I'll bury thee in a triumphant grave;
A grave? O, no, a lantern,[E 1] slaughter'd youth;
For here lies Juliet, and her beauty makes85
This vault a feasting presence[E 2] full of light.
Death,[E 3] lie thou there, by a dead man[E 4] interr'd.—[Laying[C 1] Paris in the tomb.

How oft when men are at the point of death
Have they been merry! which their keepers call
A lightning[E 5] before death: O, how may I90
Call this a lightning?—O my love! my wife!
Death, that hath suck'd the honey of thy breath,
Hath had no power yet upon thy beauty:
Thou art[C 2] not conquer'd; beauty's ensign yet
Is crimson in thy lips and in thy cheeks,95
And death's pale flag[E 6] is not advanced there.—
Tybalt,[E 7] liest thou there in thy bloody sheet?
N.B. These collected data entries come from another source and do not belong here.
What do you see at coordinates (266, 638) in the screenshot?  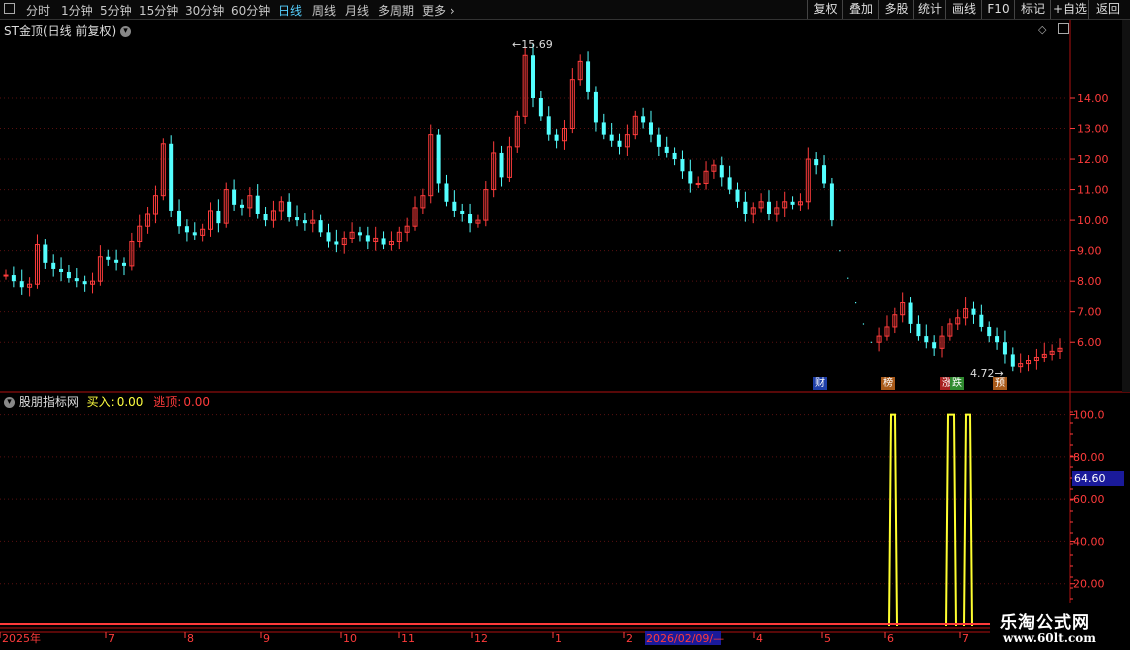 I see `x-tick-label: 9` at bounding box center [266, 638]. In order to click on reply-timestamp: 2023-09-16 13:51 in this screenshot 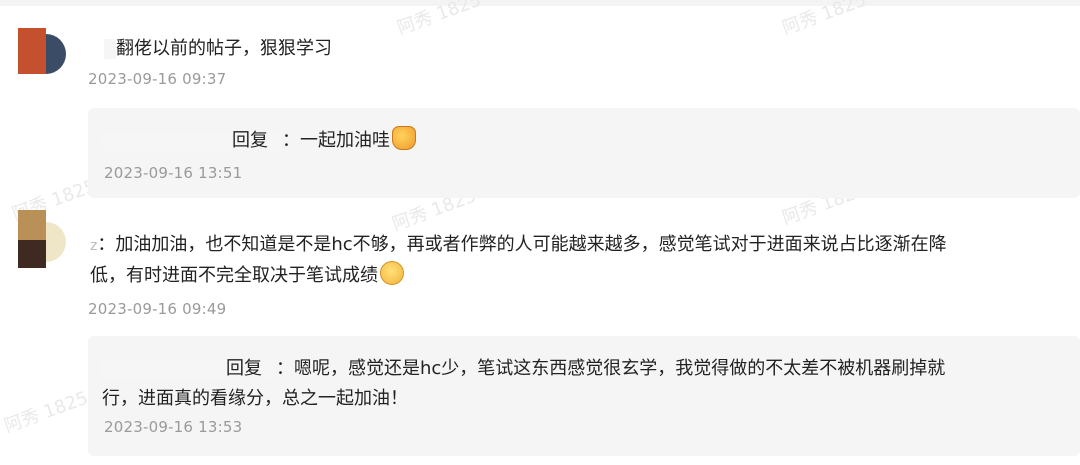, I will do `click(174, 173)`.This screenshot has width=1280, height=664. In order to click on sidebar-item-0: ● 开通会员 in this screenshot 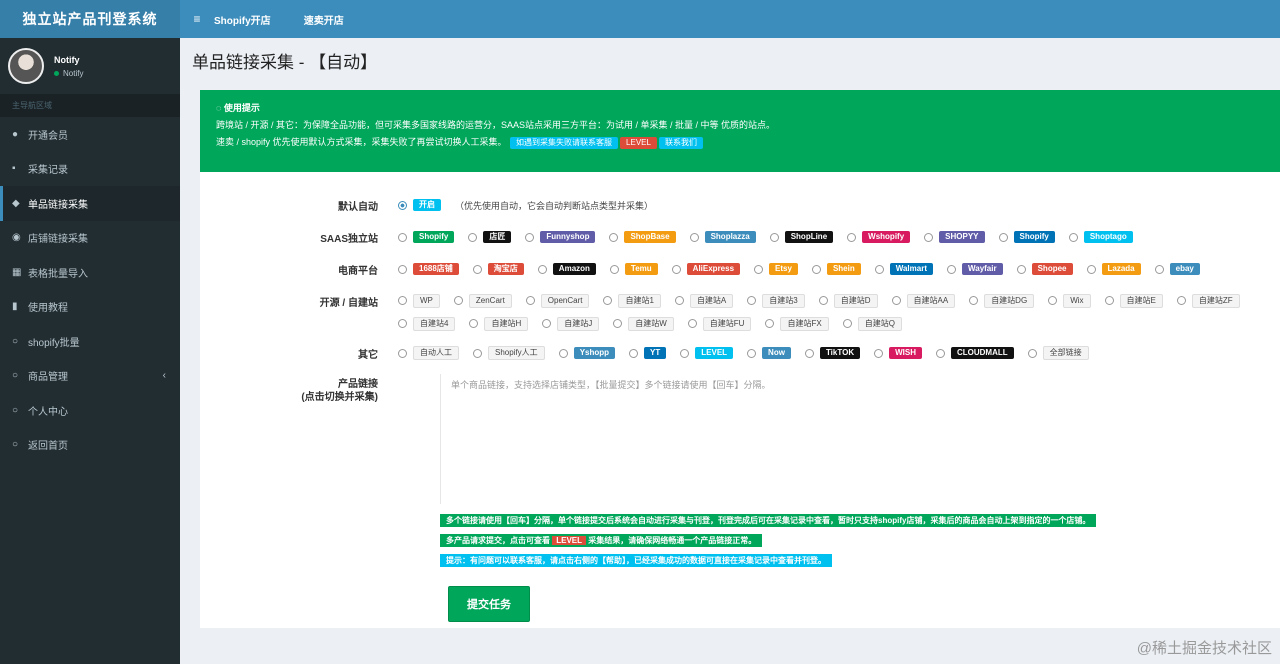, I will do `click(90, 134)`.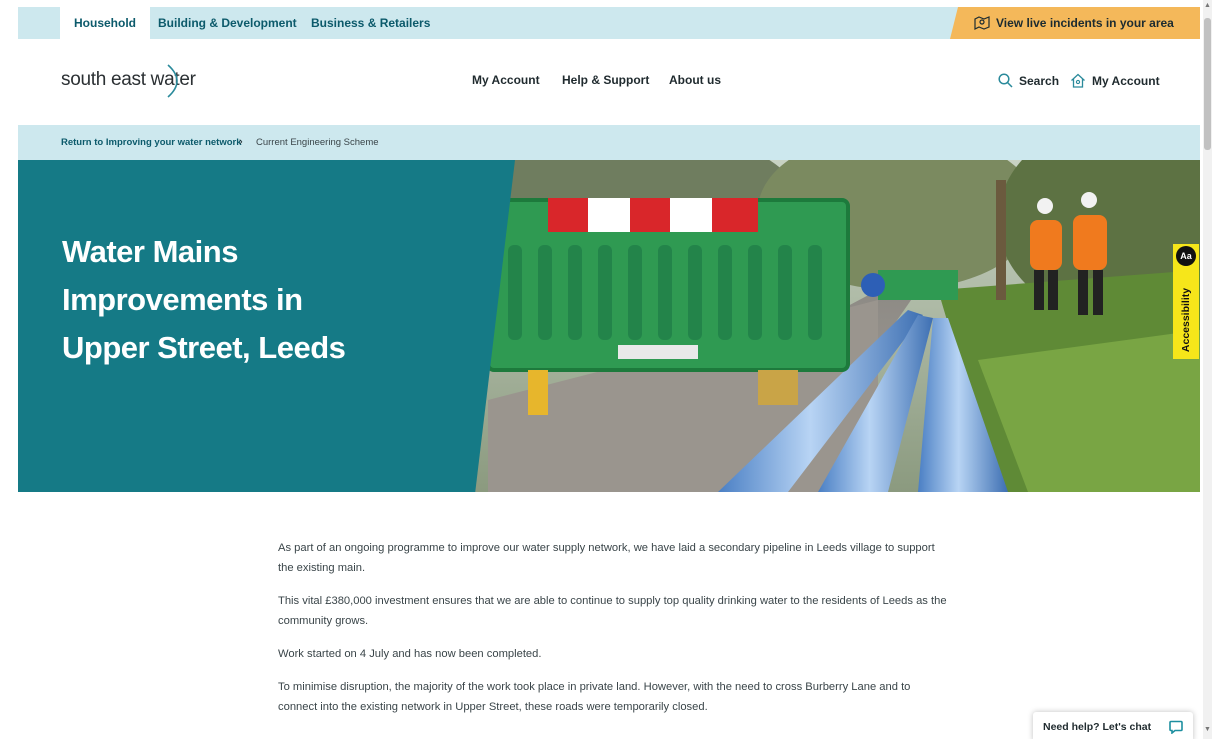  Describe the element at coordinates (228, 23) in the screenshot. I see `tab-building-development: Building & Development` at that location.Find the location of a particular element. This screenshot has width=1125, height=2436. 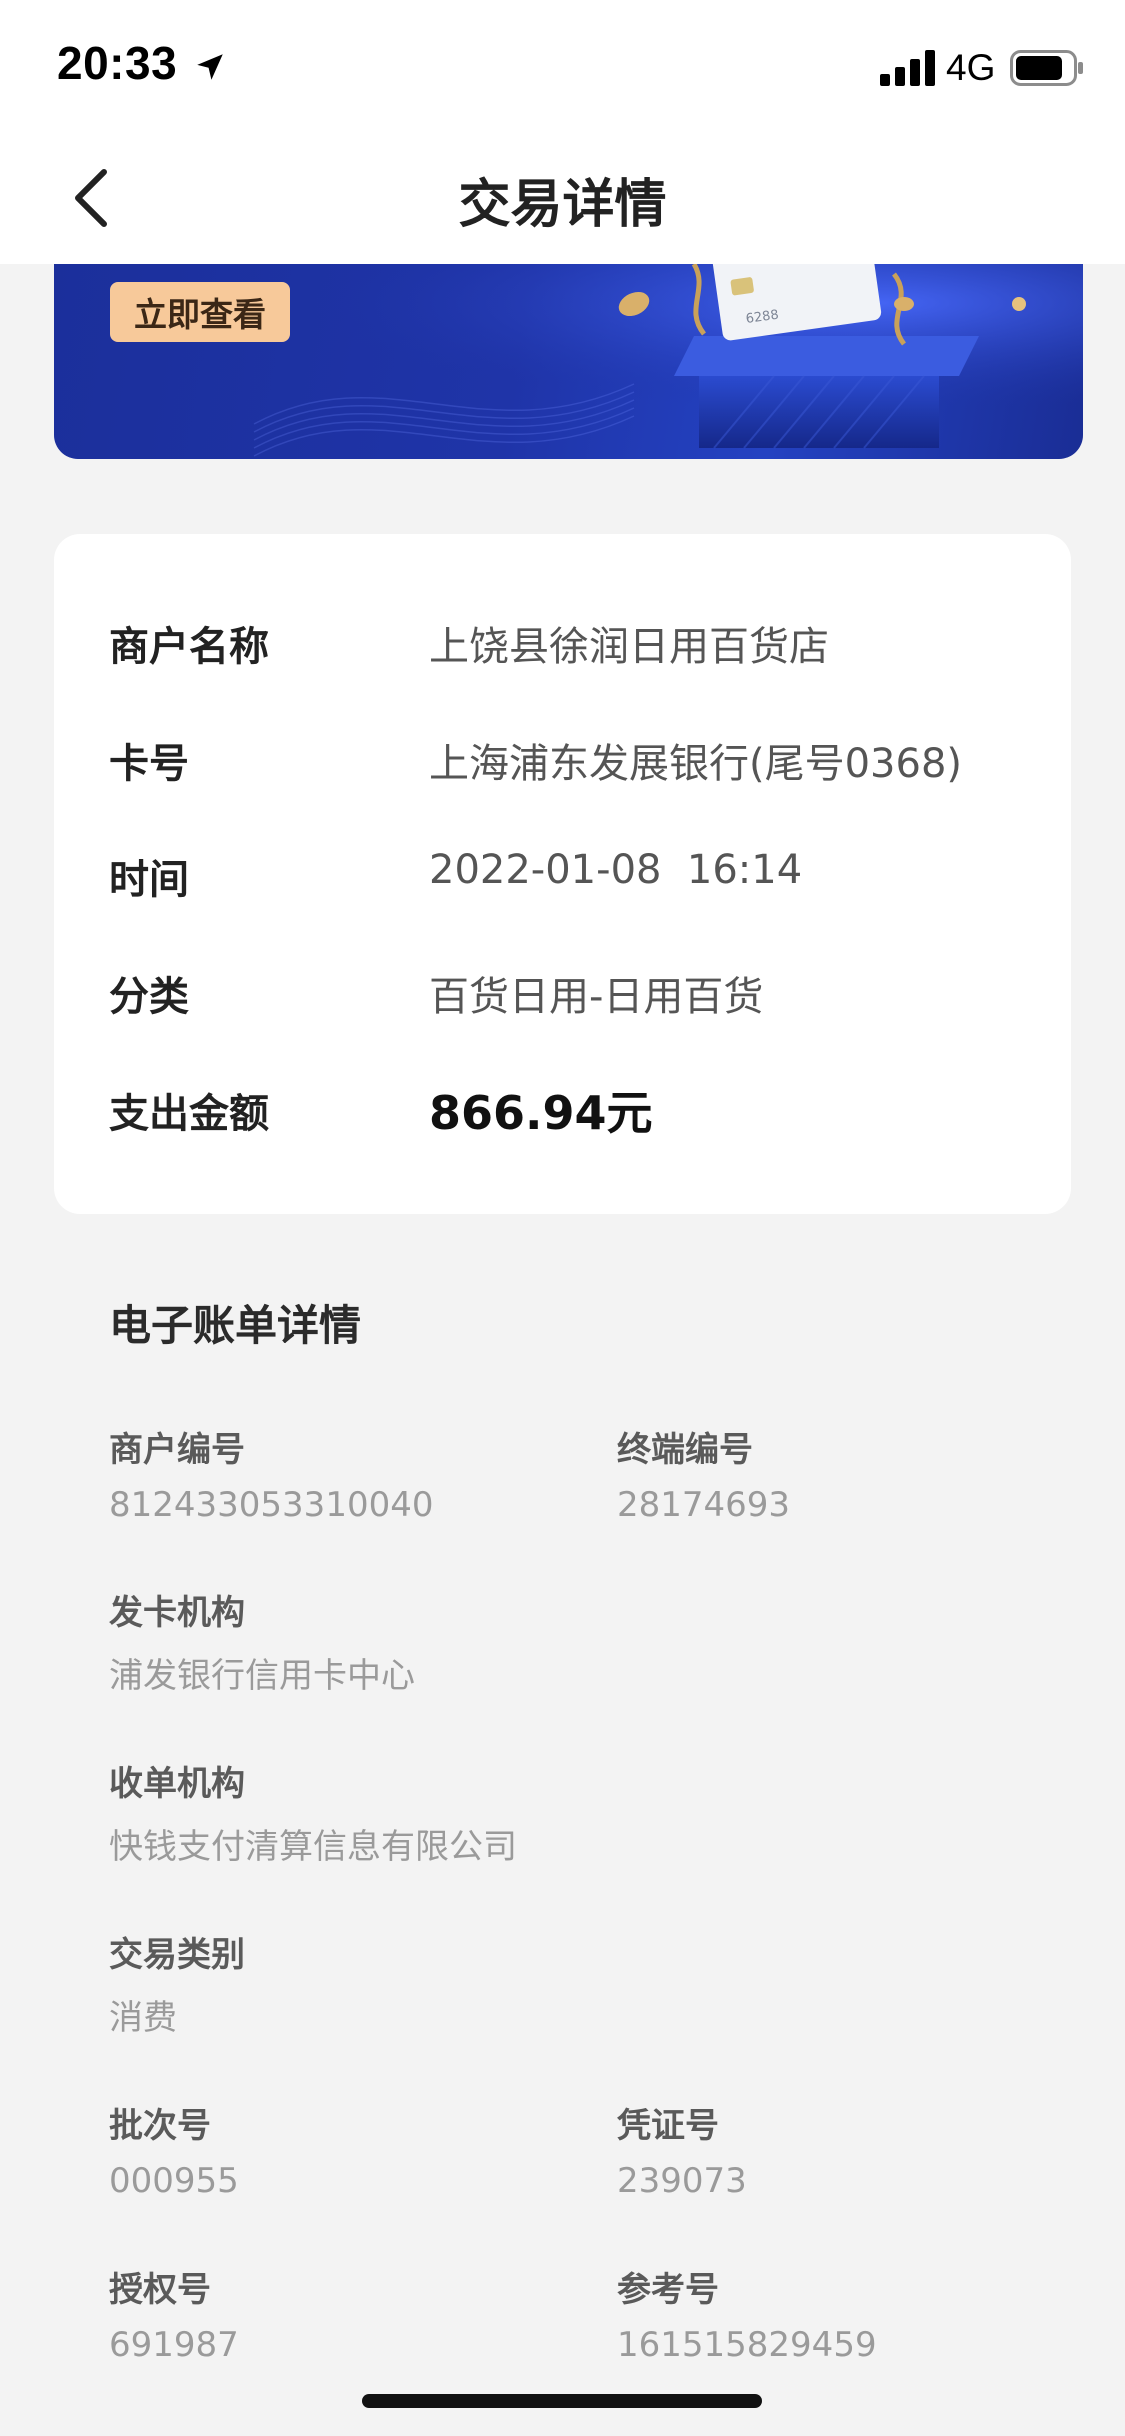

  1. 87. Laying …] Theobald.
  2. 94. art] Q, are F.
  1. 84. lantern] used in the architectural sense; a structure on the top of a dome, or the roof of a hall for the admission of light; a tower the interior of which, open to view from the ground, is lighted from an upper tier of windows (e.g. the lantern of Ely), also a light open erection on the top of a tower. Steevens cites Holland's Pliny, 35. 12: "hence came the louvers and lanternes reared over the roofes of temples."
  2. 86. presence] presence-chamber, state-room, as in Richard II. I. iii. 289.
  3. 87. Death] Dyce (ed. 2) adopts Lettsom's conjecture Dead. Romeo brings "Death," in the person of Paris, into the presence-chamber.
  4. 87. a dead man] For Romeo himself already has parted with life. Clarke aptly compares Keats, Isabella:

    "So the two brothers and their murder'd man
    Rode past fair Florence."

  5. 90. lightning] Ray gives as a proverbial saying, "It's a lightning before death." Steevens quotes an example from The Second Part of The Downfall of Robert, Earl of Huntingdon (1601). For other examples, and a fine simile from Daniel's Civil Wars, see Nares' Glossary.
  6. 96. death's pale flag] Steevens compares Daniel's Complaint of Rosamond (1592), lines 773–775:

    "And nought-respecting death (the last of paines)
    Plac'd his pale colours (th' ensigne of his might)
    Upon his new-got spoyle before his right."

  7. 97. Tybalt] This address to Tybalt had its suggestion in Brooke's poem.